In our case, such a modification of the code will not fundamentally change anything, but perhaps if you build your own system to monitor the status of files, this technique will be useful to you. In addition, it should be noted that, when experimenting with this code, the rename event could be detected when running Node under Windows, but not under Raspbian.

Attempt at enhancement # 1: comparing file modification points

We need the handler to be called only when real changes are made to the log file. Therefore, we will try to improve the fs.watch code by observing the moment of file modification, which will allow us to identify real changes and avoid false positives of the handler.

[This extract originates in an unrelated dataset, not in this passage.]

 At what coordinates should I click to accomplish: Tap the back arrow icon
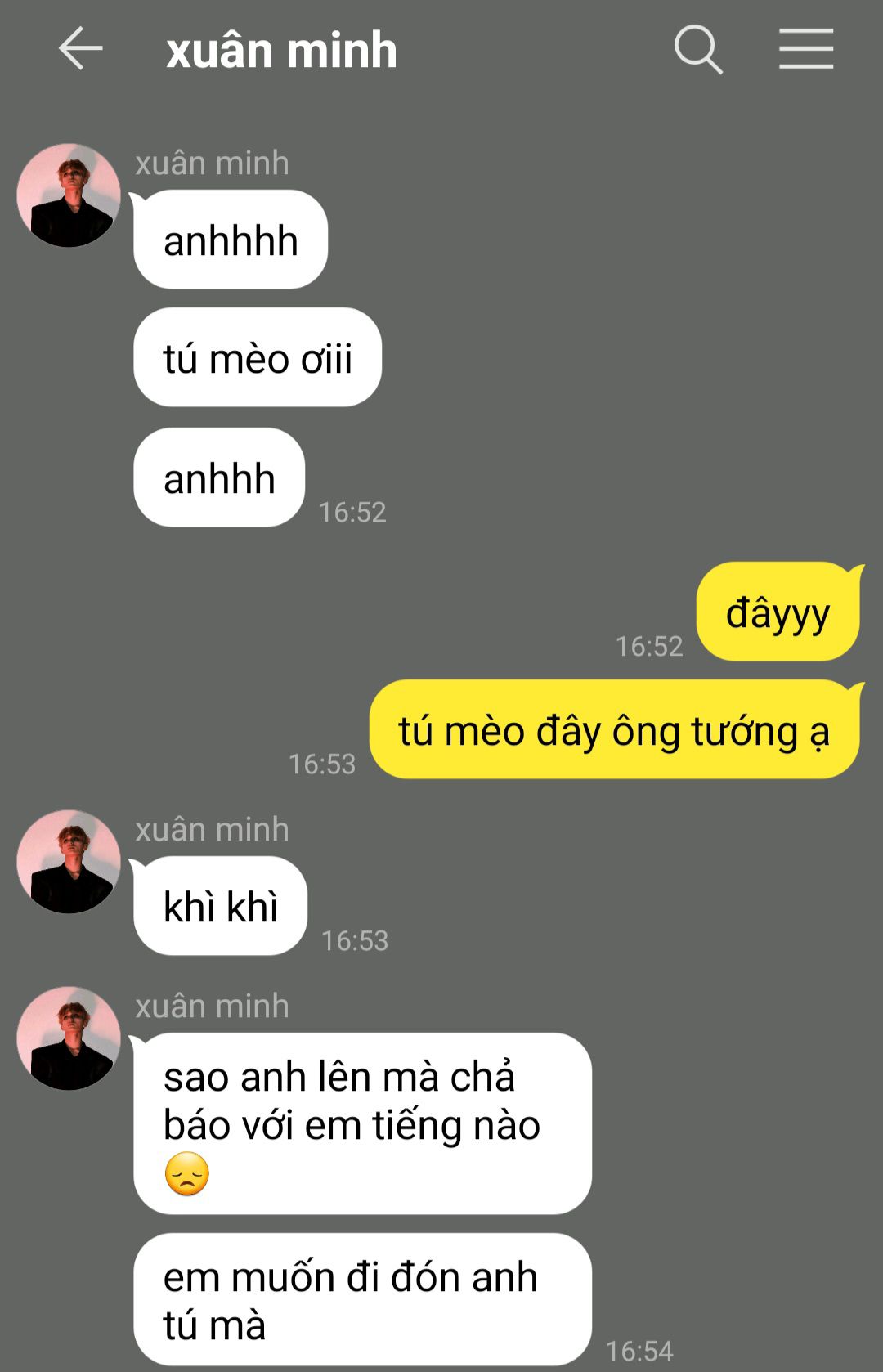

 const fs = require('fs'); require('log-timestamp'); const buttonPressesLogFile = './button-presses.log'; console.log(`Watching for file changes on ${buttonPressesLogFile}`); let previousMTime = new Date(0); fs.watch(buttonPressesLogFile, (event, filename) => { if (filename) {   const stats = fs.statSync(filename);   if (stats.mtime.valueOf() === previousMTime.valueOf()) {     return;   }   previousMTime = stats.mtime;   console.log(`${filename} file Changed`); } });

Here we write to the previousMTime variable the value of the previous file modification moment and call console.log only in cases when the file modification time changes. It seems that this idea is good and now everything should work as we need. Check it out.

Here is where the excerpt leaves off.